▶ _TEXT SHOWN_
·····
When DC Comics announced The New 52, Wonder Woman was one of the first super heroes I knew I was going to start reading. Along with Batman, Superman, The Flash, and Green Lantern (sorry Aquaman), I remained devoted since issue 1. Though some time down the line (and too many multiple story spanning arcs) I eventually dropped Green Lantern and followed suit with The Flash after the change in creators. However, even with a change of creators for Wonder Woman, I could not drop her series. She’s too big for me to drop. But how long into a run does it become more of a matter of reading for the sake of reading or reading out of actual enjoyment of the title? This is the very problem posed with the current run on Wonder Woman, in particular with the Meredith and David Finch run. Issue 41 is out today and here are my thoughts on one of my favorite icons!
Issue 41 features the start of a brand new story line – “Balance.” Meredith Finch has told a remarkably reverent first story arc in Wonder Woman that featured the debut of Donna Troy. It was steeped in action, grace, and a decidedly darker tone than Brian Azzarello and Cliff Chiang’s run. The Finch’s run also felt more in line with the rest of the DC titles, whereas Azzarello and Chiang’s run felt more like its own thing. I loved the complexity and longevity of Azzarello’s heavily influenced by Greek mythology take on the character. Wonder Woman became everything that I had wanted out of the comic book character that I longed to read for so long. She was an action hero yet she was compassionate, filled with heart, and even more Superman-like than Superman in his own series. Cliff Chiang gave us an excellent vision of her world and possibly gave DC their strongest looking book, right up there with Francis Manapul’s The Flash. Chiang’s artistic style demanded Wonder Woman to be picked up and if you ever find any of the earlier issues in a dollar box – buy them all because that’s a steal! Their work gave a certain balance of mythic yet grounded proportions to one of the essential members of “The Trinity” as DC refers to them – Batman, Superman, and Wonder Woman and a run to fondly keep stored in one of your long boxes. With The Finch’s run, their take was to showcase the story of a modern woman dealing with the pressure of being a super hero, a god, and a girlfriend to whom many consider a demi-god – Superman. Yet each issue gave us a moodier, angrier, and significantly tougher character that felt more like the Ellen Ripley of Alien Resurrection than of the iconic version in Aliens. Finch’s characterization worked for the themes she was dealing with, but presented a book that was met with mixed emotions.
·····
▶ _ENTRIES SUPPLIED_

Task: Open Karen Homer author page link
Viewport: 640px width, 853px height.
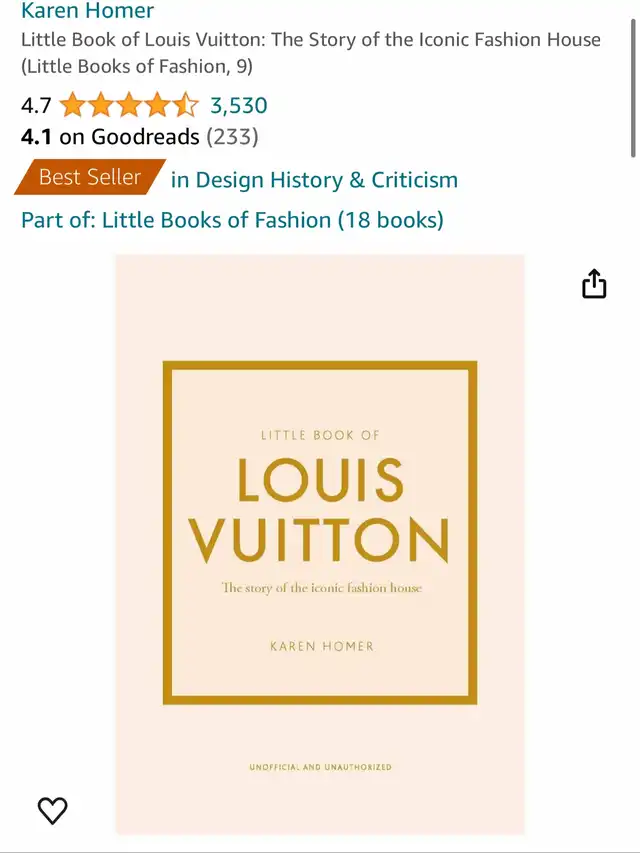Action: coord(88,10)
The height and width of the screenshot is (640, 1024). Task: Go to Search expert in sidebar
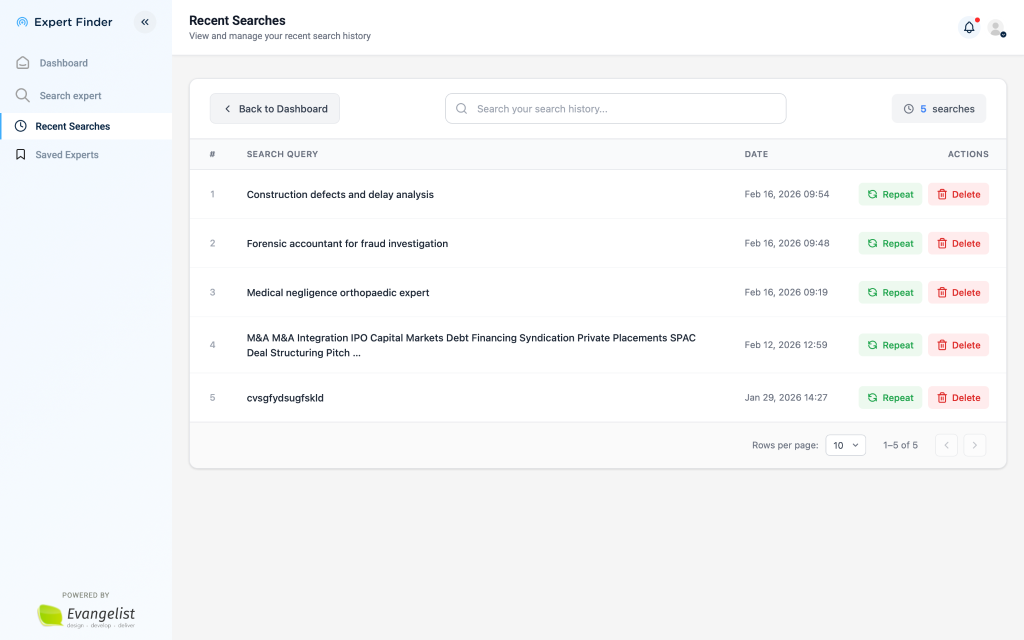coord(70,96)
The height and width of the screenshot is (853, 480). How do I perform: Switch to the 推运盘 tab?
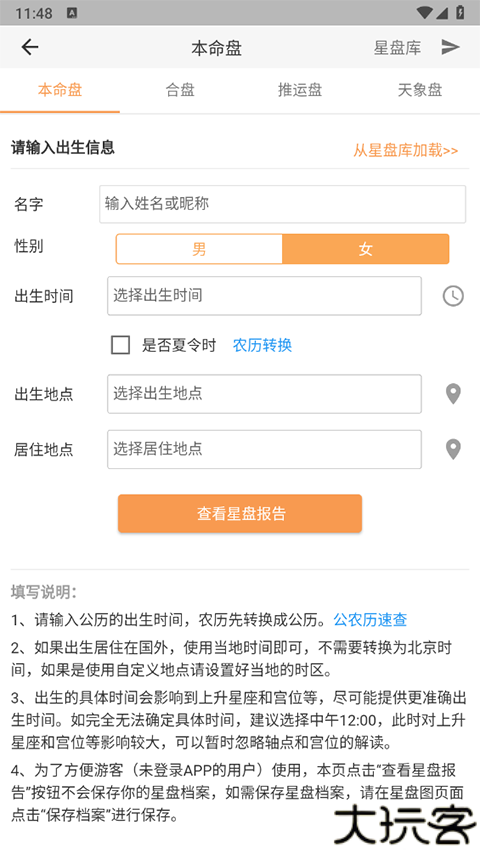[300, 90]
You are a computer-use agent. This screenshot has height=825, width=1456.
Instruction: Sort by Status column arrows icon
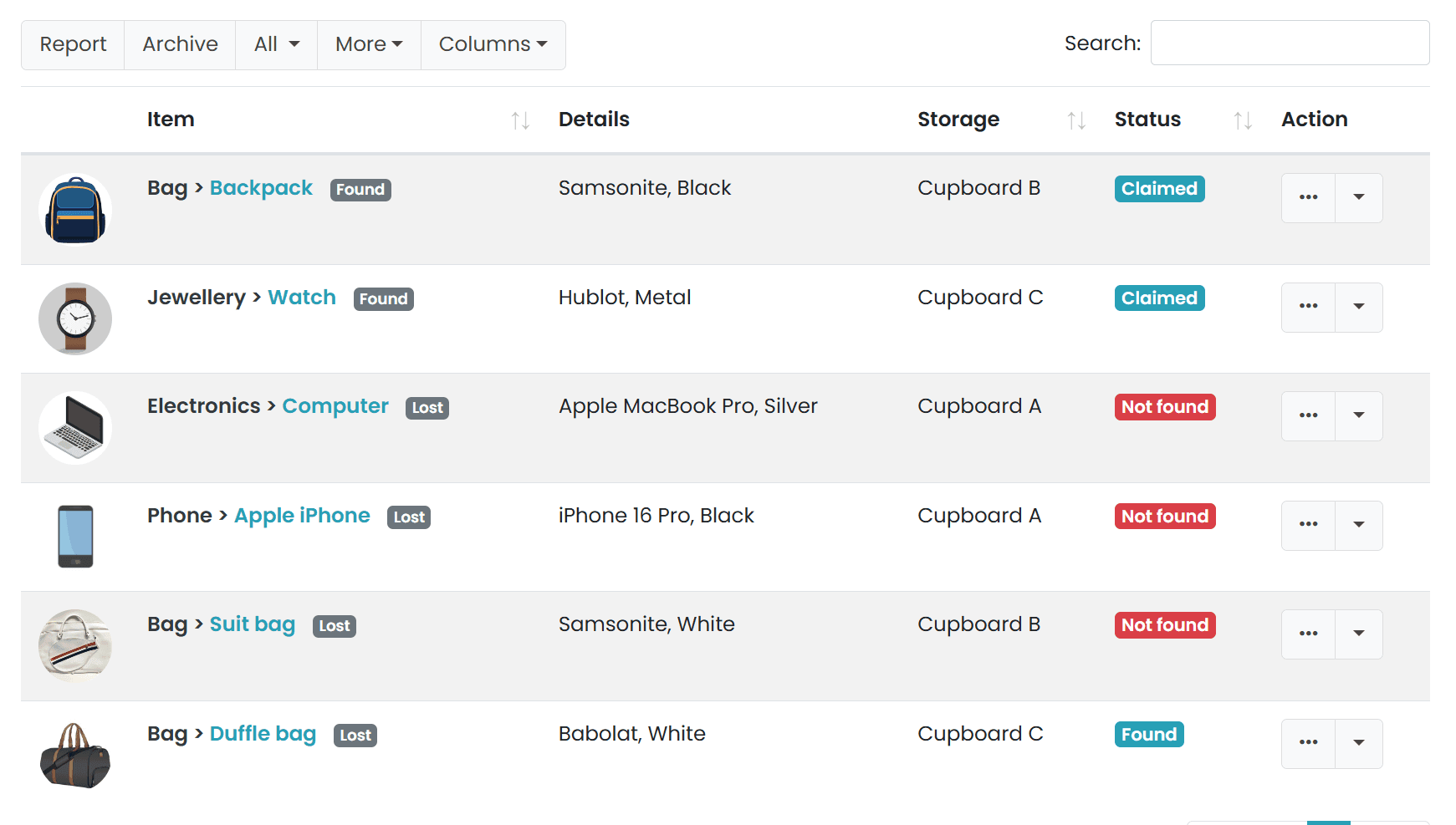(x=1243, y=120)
·····
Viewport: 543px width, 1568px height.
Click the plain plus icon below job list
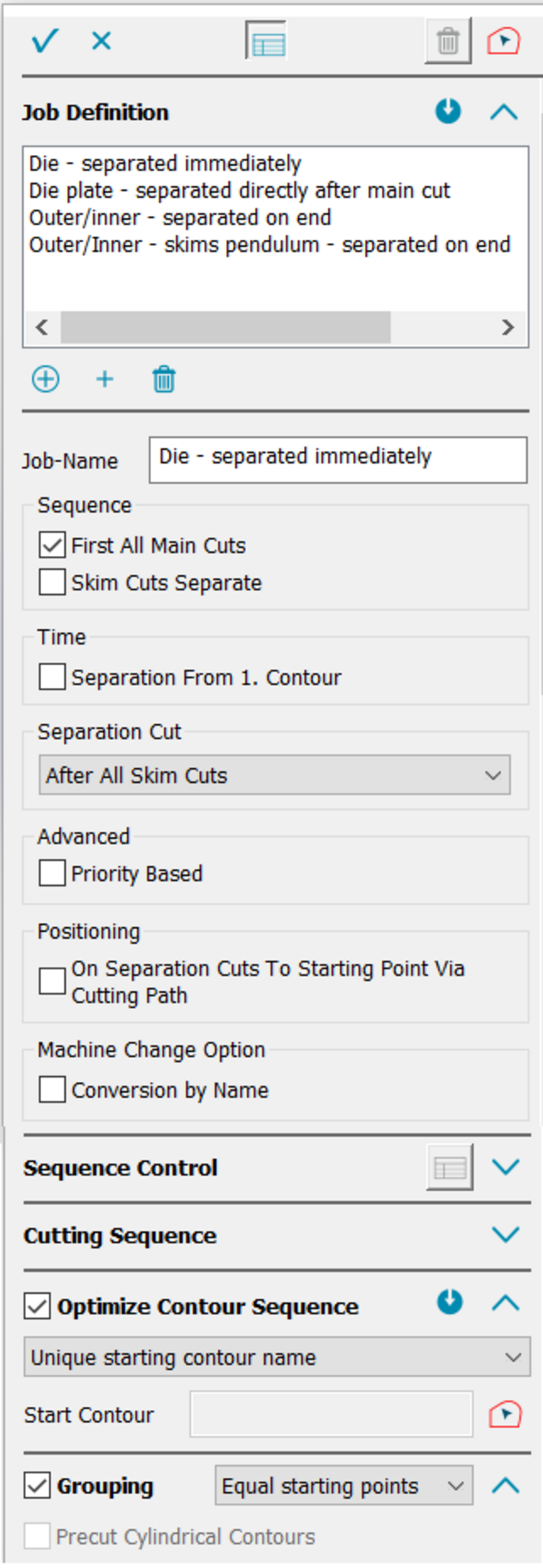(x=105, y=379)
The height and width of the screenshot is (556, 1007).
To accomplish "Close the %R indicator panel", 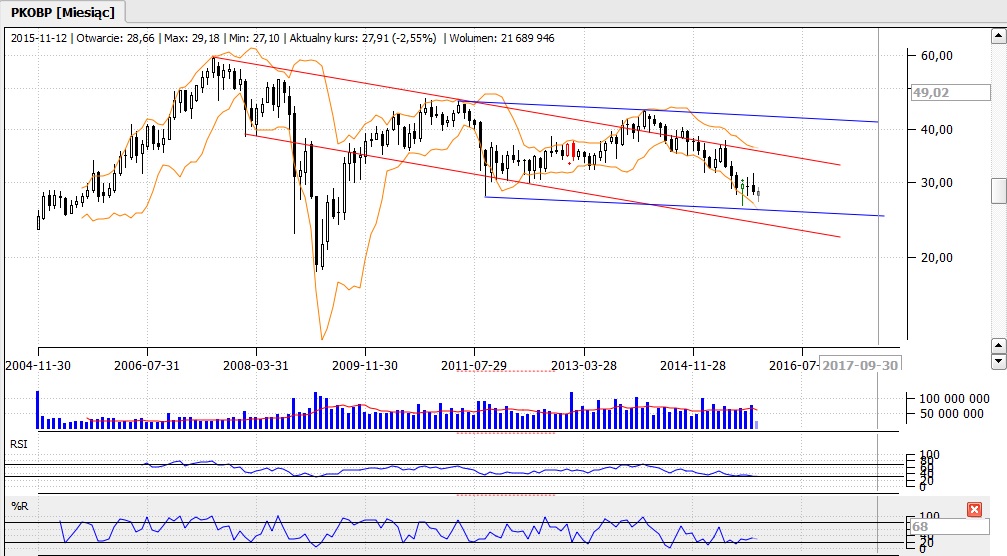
·····
▶ _REQUIRED TASKS_
(a) Could you quote the Wonder Woman review starting with "When DC Comics" and going on through "my favorite icons!"?
(b) Can you rewrite the Wonder Woman review's paragraph beginning "When DC Comics announced The New 52" more briefly, keeping its main facts?
(c) Would you proceed with the Wonder Woman review from the point where it stops?
The material above comes from a separate source.

▶ _RESPONSES FOR EACH TASK_
(a)
When DC Comics announced The New 52, Wonder Woman was one of the first super heroes I knew I was going to start reading. Along with Batman, Superman, The Flash, and Green Lantern (sorry Aquaman), I remained devoted since issue 1. Though some time down the line (and too many multiple story spanning arcs) I eventually dropped Green Lantern and followed suit with The Flash after the change in creators. However, even with a change of creators for Wonder Woman, I could not drop her series. She’s too big for me to drop. But how long into a run does it become more of a matter of reading for the sake of reading or reading out of actual enjoyment of the title? This is the very problem posed with the current run on Wonder Woman, in particular with the Meredith and David Finch run. Issue 41 is out today and here are my thoughts on one of my favorite icons!

(b) When DC Comics launched The New 52, the writer picked up Wonder Woman, along with Batman, Superman, The Flash and Green Lantern, and followed them from issue 1. Green Lantern was later dropped, and The Flash went too after its change in creators. Wonder Woman stayed despite its own creator change because she is too big to drop. The writer asks at what point a run is read out of habit rather than enjoyment, a problem raised by the current Meredith and David Finch run, and offers thoughts on Issue 41, out today.

(c)
An issue with The Finch’s work on Wonder Woman is that while it was supposed to return DC’s Amazon to the forefront of being a modern icon and hero for modern women, their story comes across as a largely antiquated reflection that does a greater disservice to the character than what it should be doing. Take Brenden Fletcher’s Batgirl or this week’s Black Canary issue #1 and you’ll notice a difference in style. Those are two super heroes that could be universally celebrated for their strength and heroics, while Wonder Woman in her solo series seems to be headed down a different stylistic path of storytelling. It’s unfortunate as Peter J. Tomasi’s version of the same character works amazingly well in Superman Wonder Woman.
“Balance” begins with Wonder Woman visiting Donna Troy, then heading off to see Zola and Zeke, from Azzarello’s run. “I’m never too busy to make time for the people I love,” she says and the line rings with a sincerity that many of the other JLA members don’t have. Diana is presented as a woman who just so happens to be “a god, a queen, [and]a hero.” Meredith Finch has said some time ago, prior to issue #36, that she wanted the reader to feel as if Wonder Woman could be someone your friends with by the time the first arc finished. She’s captured a voice in Wonder Woman that feels unique to her own style. The interactions she has in the book feel real enough and not forced, nor do they feel misogynistic in a way that many criticized The Finch’s earlier stories. Ironically, it would appear as if the title story “Balance” also serves in a way as a reference towards what Meredith and David are seeking to accomplish with their second arc. The artistic depiction of Wonder Woman no longer seems as sexualized as critics have pointed out before. Issue 41 features the debut of her new costume and it captures the spirit of who Wonder Woman is right now – a superhero, queen of the Amazons and the God of War. There’s also more of a practicality to her armor, complete with a well reasoned explanation than a simple costume change. The story and art all serve a greater purpose of improving upon the mistakes made during their first run together. However, the balance achieved within issue 41 seems just a little too late.
During the current run on The Flash by Robert Venditti, Van Jensen, and Bret Booth, the story seemed to lose the momentum and traction it had from Brian Buccellato and Francis Manapul’s magnificent story arcs together. Eventually, I made the personal choice to give up reading one of my favorite characters. Wonder Woman is facing a problem much similar to the one I had with The Flash. The story and art simply does not engage my idea on heroics and what heroes should be as they used to. This new story arc, post-Convergence, has promise and with it being Wonder Woman, I will stick around, but for the better series, please see Sensation Comics feat. Wonder Woman and Superman Wonder Woman.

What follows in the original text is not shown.